When the negative self-talk begins, "I'm not prepared enough. He's never liked me. He's going to make this as painful as possible. Maybe I'm getting fired," a runner's mind knows how to handle this line of negativity, because it trained for combating negative self-talk every single difficult run (and difficult is absolutely subjective to the individual and to circumstance). A runner's mind just instantly jumps back to, "You're fine! You've GOT this! You've been worse off than this...this is nothing! Let it go! Look around, love the process! You're almost there! You know this will pass, just stick with it!"
Mental conditioning like this is cognitive therapy at its bst. It's all about taking CONTROL of your thoughts. They are in YOUR head and YOU have every right to control what is said. You don't have to be a runner to practice this, although endurance sports require a lot of practice with mental conditioning. Next time that you are wallowing in the downward spiral of negative self-talk, try to switch it to a more positive stream of thinking. It will feel completely unnatural at first, like you are "lying to yourself"; however, I assure you, as you practice speaking nicely to yourself, you will feel more deserving of the positive self-talk.
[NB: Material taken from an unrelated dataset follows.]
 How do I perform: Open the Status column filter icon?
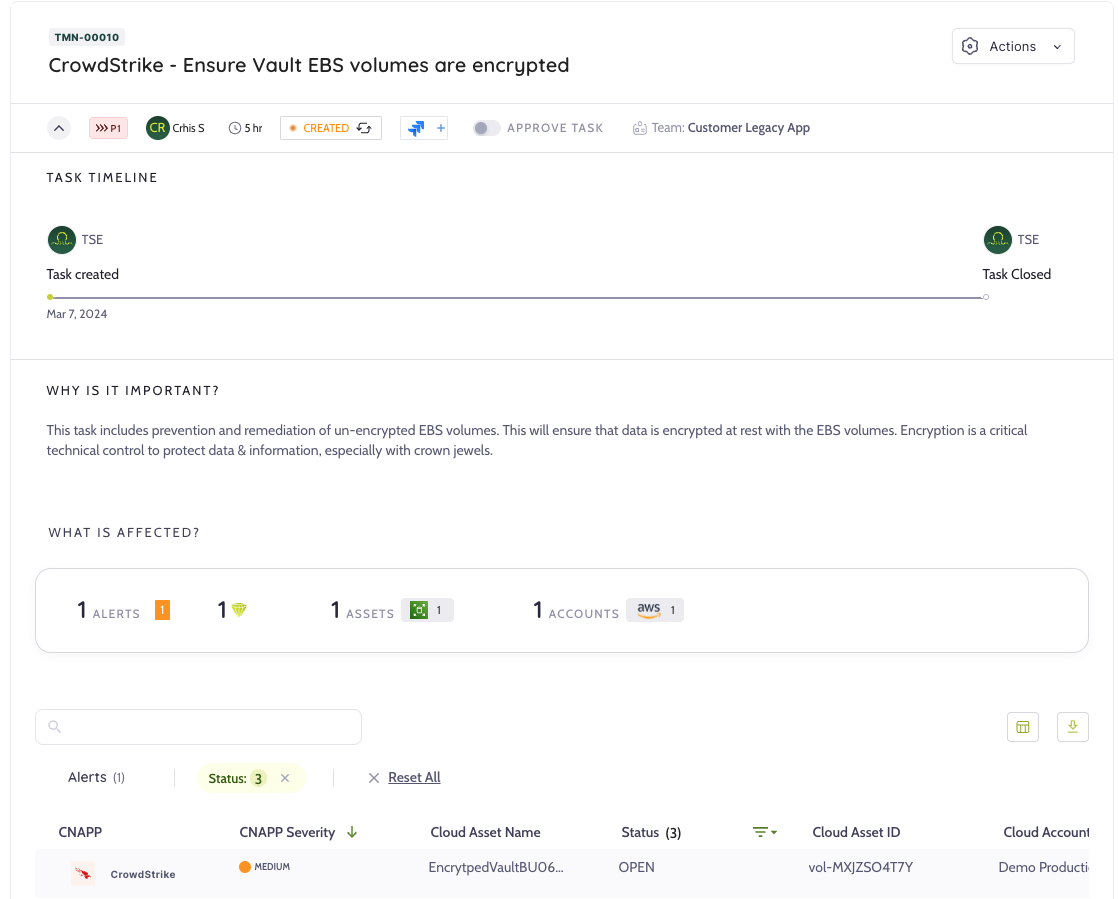[765, 832]
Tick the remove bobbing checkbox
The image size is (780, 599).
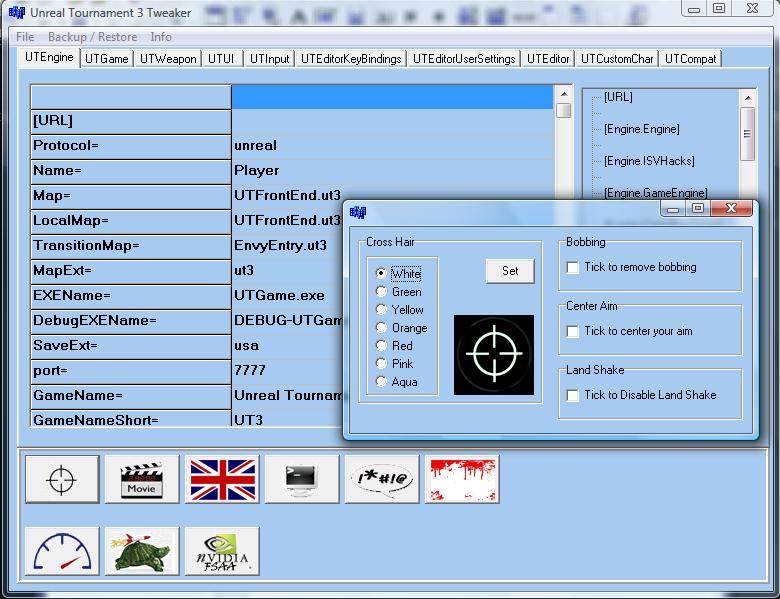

Negative self-talk breeds a negative self-concept. A negative self-concept fosters negative self-talk. It's the downward spiral I was speaking of. YOU have to take control of your mind and thoughts. YOUR mind is YOU talking to YOU...speak nicely...don't you have enough things spewing negativity at you?? Be your own positive fallback...your own refuge, because you have your mind and your body; when your body starts going, what are you going to have left: a negative mess pot or a clean stream of positivity??